We use the word or a form of it often to qualify the concept of love, specifically how we expect to or do feel about our children. Unconditionally—without limitations, absolute.
We use “unconditionally” to express “pure” love, of that between members of our family, those who we are profoundly committed to, no matter what. Loving unconditionally comes from within us. It is a state of mind, a state of being. Unconditionally helps us interpret the external because, while we sometimes can’t control situations, we can control how we feel about them. And how we perceive life through the lens of unconditionally, how we perceive our children, affects how we parent, how we move from the state of mind to the state of being, of action.
Unconditional love is believed to be one of the most important gifts we can give a child. To give unconditional love, parents must do so selflessly—let go of any idea of sacrifice, even though parenting is full of sacrifice, because that notion is conditional.

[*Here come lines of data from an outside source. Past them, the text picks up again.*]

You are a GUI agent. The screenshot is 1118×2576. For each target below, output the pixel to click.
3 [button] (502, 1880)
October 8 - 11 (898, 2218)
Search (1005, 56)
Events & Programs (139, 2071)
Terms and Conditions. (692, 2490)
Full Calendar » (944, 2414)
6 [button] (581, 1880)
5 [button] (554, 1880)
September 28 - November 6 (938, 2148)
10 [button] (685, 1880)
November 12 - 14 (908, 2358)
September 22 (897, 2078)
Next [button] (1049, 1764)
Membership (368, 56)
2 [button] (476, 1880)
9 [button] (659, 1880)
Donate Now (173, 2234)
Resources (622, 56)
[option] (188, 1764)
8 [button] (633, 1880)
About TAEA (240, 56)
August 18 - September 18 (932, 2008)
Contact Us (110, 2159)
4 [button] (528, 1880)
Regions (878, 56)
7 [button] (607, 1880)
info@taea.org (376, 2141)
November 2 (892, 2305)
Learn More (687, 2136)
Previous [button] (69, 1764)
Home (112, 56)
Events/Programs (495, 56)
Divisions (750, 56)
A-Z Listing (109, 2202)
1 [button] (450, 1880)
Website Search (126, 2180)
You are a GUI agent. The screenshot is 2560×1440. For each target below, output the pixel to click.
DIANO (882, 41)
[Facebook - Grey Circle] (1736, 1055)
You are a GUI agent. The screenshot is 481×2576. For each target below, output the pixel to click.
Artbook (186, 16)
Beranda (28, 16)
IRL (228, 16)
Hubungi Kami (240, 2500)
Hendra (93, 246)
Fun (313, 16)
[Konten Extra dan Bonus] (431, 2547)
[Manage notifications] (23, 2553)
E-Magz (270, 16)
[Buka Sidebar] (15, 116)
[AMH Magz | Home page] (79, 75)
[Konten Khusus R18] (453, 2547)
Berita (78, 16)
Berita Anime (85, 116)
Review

Sometimes, there is a layer of conditional love attached to adoption because of what parents have experienced or are currently experiencing on their parenting journey. Children, with their amazing radar detectors, feel the difference. To give selfishly can put guilt upon the shoulders of a child, expecting them to feel gratitude for what you’ve done for them. Is that what a parent wants, their child to feel grateful for having been adopted?
Food for Thought: When you think of the concept of unconditionally, what thoughts come to you? What do you feel when you shift to the mindset of unconditionally? How can you bring more unconditionally into your life, especially in loving your child? You’ve adopted; how does that impact unconditionally for you?